In the spring of 2012, a storm took out a mature cherry tree in the Hadley’s yard. The former mayor had a dream for the remains that came to fruition this month.
“I had in mind what I wanted made with this wood,” Hadley said. “I hauled it to my driveway close to my house and stacked it to be used later.”
It wasn’t until he was speaking of it during a Rotary Club meeting that a member, Bill Dye, offered to help him with with the wood. Dye has a woodshop in his basement and agreed to help Hadley with a shadow box and asked if he could have the rest of the cherry wood for his own projects. With an agreement and the help of Dye’s friend to harvest the wood, the project began.
The shadow box was built to hold a folded flag on the top and a twisted piece of metal from the Twin Towers on the bottom.
“Bill said that he would be proud to work on this project,” Hadley said. Dye made cookie jars out of a portion of the cherry tree wood for friends and family.

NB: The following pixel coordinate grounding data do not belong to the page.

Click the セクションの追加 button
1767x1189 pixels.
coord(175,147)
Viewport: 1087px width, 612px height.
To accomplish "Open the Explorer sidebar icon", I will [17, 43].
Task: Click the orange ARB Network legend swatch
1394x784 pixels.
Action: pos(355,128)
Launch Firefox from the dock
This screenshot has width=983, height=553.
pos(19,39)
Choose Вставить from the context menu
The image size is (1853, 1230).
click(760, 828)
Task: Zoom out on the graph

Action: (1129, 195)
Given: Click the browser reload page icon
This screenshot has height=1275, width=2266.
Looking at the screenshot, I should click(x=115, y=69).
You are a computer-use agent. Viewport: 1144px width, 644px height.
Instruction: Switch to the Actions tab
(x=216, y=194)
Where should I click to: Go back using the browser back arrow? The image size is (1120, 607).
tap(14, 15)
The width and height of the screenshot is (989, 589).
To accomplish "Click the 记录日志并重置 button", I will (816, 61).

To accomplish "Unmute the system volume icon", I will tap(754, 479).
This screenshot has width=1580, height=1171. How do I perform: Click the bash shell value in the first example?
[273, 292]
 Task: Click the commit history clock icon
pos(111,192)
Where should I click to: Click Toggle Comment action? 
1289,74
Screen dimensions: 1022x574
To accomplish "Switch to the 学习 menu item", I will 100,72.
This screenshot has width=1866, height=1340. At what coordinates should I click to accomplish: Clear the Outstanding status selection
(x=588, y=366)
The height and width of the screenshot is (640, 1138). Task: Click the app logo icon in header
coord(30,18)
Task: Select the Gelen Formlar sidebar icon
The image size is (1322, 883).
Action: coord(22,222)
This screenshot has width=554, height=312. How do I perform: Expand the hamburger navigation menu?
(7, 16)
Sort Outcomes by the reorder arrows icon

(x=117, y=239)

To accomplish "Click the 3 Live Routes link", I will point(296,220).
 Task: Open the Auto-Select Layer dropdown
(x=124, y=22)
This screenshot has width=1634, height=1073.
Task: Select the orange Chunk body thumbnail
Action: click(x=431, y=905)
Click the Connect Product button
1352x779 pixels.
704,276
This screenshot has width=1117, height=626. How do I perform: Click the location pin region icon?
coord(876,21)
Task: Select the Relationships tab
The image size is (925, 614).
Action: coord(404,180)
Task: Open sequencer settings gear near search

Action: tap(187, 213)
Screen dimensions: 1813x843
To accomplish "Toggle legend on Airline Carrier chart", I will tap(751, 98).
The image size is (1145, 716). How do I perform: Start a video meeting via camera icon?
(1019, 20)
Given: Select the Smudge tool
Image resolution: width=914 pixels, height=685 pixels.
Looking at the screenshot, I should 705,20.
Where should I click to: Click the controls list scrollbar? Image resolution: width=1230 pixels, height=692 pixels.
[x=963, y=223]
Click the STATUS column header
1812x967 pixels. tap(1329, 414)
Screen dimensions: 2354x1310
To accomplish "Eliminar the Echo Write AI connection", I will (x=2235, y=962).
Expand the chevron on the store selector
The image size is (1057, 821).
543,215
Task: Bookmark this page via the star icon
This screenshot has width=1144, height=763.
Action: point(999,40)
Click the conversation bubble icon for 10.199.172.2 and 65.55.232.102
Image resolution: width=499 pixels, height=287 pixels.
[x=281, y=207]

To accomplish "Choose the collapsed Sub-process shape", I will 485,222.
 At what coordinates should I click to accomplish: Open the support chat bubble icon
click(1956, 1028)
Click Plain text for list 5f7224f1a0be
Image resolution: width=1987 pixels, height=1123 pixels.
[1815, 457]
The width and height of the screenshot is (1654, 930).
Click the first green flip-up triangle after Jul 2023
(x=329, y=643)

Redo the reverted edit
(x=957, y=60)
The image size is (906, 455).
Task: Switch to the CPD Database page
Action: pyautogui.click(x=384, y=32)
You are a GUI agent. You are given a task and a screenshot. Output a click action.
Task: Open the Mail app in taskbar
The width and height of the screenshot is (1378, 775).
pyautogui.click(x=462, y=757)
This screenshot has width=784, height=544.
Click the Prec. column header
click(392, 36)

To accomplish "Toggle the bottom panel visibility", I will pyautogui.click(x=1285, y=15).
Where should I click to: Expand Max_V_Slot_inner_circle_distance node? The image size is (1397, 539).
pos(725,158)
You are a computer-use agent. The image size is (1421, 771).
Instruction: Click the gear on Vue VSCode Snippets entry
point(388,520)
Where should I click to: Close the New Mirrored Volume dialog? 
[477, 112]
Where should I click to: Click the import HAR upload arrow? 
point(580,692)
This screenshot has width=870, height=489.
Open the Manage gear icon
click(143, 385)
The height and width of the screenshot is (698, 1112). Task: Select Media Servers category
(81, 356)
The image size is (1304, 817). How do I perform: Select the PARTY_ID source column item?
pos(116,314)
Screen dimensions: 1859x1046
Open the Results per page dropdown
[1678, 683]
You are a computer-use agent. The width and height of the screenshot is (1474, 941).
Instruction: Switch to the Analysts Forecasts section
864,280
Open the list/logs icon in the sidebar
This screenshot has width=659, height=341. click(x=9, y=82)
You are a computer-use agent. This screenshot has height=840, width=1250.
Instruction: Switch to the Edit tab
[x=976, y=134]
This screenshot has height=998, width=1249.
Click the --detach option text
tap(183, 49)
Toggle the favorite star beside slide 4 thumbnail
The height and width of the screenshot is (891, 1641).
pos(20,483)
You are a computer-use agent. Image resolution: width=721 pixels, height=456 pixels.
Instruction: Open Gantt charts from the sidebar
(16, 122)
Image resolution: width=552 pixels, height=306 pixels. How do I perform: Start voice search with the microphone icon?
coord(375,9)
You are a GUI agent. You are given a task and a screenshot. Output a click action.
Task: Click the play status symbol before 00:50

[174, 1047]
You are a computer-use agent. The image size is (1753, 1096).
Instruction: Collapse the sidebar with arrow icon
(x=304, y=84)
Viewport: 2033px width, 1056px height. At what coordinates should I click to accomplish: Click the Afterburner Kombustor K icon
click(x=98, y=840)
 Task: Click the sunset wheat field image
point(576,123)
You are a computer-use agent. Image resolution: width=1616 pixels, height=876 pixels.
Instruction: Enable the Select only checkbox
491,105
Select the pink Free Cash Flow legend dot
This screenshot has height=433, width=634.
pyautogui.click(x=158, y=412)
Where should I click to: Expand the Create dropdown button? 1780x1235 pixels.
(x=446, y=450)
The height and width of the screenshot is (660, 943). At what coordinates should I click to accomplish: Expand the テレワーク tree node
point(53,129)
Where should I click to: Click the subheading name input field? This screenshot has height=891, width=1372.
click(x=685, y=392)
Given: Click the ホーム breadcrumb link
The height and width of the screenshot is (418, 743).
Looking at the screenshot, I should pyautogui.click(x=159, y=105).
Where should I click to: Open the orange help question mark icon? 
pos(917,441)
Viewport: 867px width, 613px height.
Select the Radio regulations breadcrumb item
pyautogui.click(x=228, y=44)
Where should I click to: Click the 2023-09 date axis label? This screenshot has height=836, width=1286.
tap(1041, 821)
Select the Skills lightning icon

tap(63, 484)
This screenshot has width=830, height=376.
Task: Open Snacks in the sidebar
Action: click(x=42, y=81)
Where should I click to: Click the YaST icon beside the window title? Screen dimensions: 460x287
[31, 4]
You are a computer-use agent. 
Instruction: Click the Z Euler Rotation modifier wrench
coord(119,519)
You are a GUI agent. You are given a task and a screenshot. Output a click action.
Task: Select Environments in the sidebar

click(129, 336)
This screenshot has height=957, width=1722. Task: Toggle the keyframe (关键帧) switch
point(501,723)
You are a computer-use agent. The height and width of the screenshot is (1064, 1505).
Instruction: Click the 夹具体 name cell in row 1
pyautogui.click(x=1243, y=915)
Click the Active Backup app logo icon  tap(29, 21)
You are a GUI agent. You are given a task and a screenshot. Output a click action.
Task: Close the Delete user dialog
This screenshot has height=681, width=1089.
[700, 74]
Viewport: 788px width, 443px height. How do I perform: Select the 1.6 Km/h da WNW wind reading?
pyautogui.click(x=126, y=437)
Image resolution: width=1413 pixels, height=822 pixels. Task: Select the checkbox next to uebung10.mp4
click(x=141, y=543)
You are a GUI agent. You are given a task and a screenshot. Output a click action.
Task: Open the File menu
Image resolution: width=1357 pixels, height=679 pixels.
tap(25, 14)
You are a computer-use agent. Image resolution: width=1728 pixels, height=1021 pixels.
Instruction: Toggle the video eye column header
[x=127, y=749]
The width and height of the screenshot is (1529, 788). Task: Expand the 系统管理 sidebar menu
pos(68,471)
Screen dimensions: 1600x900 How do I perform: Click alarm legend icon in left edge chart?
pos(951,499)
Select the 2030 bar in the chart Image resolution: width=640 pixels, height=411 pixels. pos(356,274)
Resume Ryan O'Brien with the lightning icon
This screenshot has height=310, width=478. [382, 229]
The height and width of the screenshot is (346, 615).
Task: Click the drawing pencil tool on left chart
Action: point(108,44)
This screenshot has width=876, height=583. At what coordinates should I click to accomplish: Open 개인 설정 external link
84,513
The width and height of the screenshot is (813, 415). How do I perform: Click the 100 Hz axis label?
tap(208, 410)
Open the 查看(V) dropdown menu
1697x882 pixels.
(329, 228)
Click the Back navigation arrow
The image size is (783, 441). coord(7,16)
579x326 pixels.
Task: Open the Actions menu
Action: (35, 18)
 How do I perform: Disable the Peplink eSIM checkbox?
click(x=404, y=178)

“The metal from the Twin Towers was something I had our maintenance men remove from the memorial piece for safety when it arrived in Beavercreek. This flag was flown over ground zero in New York and was presented to me while I was Mayor during our tenth anniversary remembrance ceremony. It was presented to me by Attorney General, Mike DeWine on 9/11/11. It was flown next to our memorial for a time,” Hadley said.
As was the 9/11 Memorial, the shadow box and contents were donated and not paid by tax payers. For this shadow box, the flag was cleaned by Long’s Cleaners then ceremoniously folded by two members of VFW Post 8312, they were in full uniform. The Glass Front was donated by A-service Glass, and of course, the box was handcrafted by Dye.
The gift can be viewed at the city building. It was graciously accepted by all. If the city ever decides to retire the display, Hadley requested its return.
Danielle Coots is a freelance writer for Greene County News.